Ahmet Türk, öncelikle Kürt siyasi partilerinin özeleştiri vermeleri gerektiğini söyledi.  Irak Federal Kürdistan Bölgesi’nde yapılan bağımsızlık referandumu sonrasında yaşanan gelişmelere değinen Türk, şöyle konuştu: "Bu güne kadar demokratik siyaseti yürütenler, özgür demokratik bir yaşam inancıyla mücadele verenler, önce kendi eksikliğini ortaya koymalı. ‘Nerede yanlışlık yaptık, nerede eksiklik yaptık’ diye sormaları gerekiyor.
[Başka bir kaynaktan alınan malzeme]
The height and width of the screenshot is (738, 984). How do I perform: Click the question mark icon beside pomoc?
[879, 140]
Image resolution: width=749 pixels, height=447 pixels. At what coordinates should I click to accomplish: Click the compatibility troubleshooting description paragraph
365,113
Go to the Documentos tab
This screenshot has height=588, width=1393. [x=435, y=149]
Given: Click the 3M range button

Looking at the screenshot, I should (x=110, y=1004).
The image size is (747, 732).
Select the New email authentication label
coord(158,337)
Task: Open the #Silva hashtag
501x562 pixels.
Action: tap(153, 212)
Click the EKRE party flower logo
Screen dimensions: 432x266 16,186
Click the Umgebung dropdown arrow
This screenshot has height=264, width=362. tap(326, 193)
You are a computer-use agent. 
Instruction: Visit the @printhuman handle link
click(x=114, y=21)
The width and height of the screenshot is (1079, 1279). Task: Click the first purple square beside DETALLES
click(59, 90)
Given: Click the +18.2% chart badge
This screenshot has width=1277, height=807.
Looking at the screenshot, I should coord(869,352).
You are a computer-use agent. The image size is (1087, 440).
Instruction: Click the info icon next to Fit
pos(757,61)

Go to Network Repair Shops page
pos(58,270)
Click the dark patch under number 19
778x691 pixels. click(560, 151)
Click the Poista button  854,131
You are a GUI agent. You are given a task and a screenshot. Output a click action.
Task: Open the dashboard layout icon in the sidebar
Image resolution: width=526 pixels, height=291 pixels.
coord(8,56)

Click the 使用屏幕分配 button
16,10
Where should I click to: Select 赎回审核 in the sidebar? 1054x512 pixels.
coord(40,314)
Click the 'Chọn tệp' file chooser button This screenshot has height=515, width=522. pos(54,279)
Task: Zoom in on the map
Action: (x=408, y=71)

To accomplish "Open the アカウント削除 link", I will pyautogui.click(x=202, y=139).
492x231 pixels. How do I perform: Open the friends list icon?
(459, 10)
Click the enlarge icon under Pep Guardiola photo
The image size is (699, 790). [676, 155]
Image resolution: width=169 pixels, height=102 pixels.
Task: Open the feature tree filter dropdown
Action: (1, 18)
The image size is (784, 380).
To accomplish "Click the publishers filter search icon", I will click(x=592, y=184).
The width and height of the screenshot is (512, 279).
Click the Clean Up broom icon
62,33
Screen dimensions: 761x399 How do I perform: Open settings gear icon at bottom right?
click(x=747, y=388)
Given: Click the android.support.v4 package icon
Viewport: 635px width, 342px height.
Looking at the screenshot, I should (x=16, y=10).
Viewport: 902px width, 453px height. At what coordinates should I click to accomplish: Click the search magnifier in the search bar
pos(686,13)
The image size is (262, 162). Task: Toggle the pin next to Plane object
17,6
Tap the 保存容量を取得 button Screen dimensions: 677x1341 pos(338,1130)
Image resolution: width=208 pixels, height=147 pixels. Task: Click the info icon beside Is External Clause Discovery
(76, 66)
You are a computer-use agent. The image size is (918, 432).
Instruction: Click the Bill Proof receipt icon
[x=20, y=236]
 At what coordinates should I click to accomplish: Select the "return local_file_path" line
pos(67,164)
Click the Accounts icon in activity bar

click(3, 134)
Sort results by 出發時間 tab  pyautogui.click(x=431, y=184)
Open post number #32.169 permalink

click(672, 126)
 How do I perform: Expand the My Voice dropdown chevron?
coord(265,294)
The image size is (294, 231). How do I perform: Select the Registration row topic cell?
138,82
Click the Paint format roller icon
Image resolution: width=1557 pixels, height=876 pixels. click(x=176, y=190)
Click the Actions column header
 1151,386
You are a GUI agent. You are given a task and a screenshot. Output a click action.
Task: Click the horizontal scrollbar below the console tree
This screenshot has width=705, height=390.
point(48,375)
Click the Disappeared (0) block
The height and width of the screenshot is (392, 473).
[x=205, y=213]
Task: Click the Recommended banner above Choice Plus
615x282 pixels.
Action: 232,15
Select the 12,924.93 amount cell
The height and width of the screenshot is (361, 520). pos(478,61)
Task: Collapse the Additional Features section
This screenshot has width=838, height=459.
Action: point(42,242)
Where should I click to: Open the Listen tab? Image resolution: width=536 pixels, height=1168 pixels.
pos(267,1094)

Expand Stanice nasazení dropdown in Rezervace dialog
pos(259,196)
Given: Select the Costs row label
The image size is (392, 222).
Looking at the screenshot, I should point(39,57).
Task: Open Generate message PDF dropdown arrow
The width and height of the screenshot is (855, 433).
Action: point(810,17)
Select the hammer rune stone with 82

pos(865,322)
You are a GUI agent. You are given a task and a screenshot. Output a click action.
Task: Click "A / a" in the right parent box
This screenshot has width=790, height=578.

Örnek olarak verirsek, bir referanduma gidildi. Tabii ki bu Kürtlerin hakkıdır. Ama bu referandumun başarısızlıkla sonuçlanmasının nedenleri nelerdir? Yanlış hesapları siyasetçiler yapınca niye halkla paylaşmadılar?  Bu sürecin içinde halk, sivil toplum örgütleri olmadığı için biraz da siyasi partilerin, birkaç kişinin inisiyatifinde olduğu için bu gün büyük bir mağduriyet yaşanıyor. Başur’da artık serhıldana dönüşen protestolar gelişiyor. Bu nedenle,  halkın geleceğini ilgilendirecek her konuda mutlaka sivil toplum örgütlerine, siyasi şahsiyetlere, aydınlara ve sendikalara danışılmalı.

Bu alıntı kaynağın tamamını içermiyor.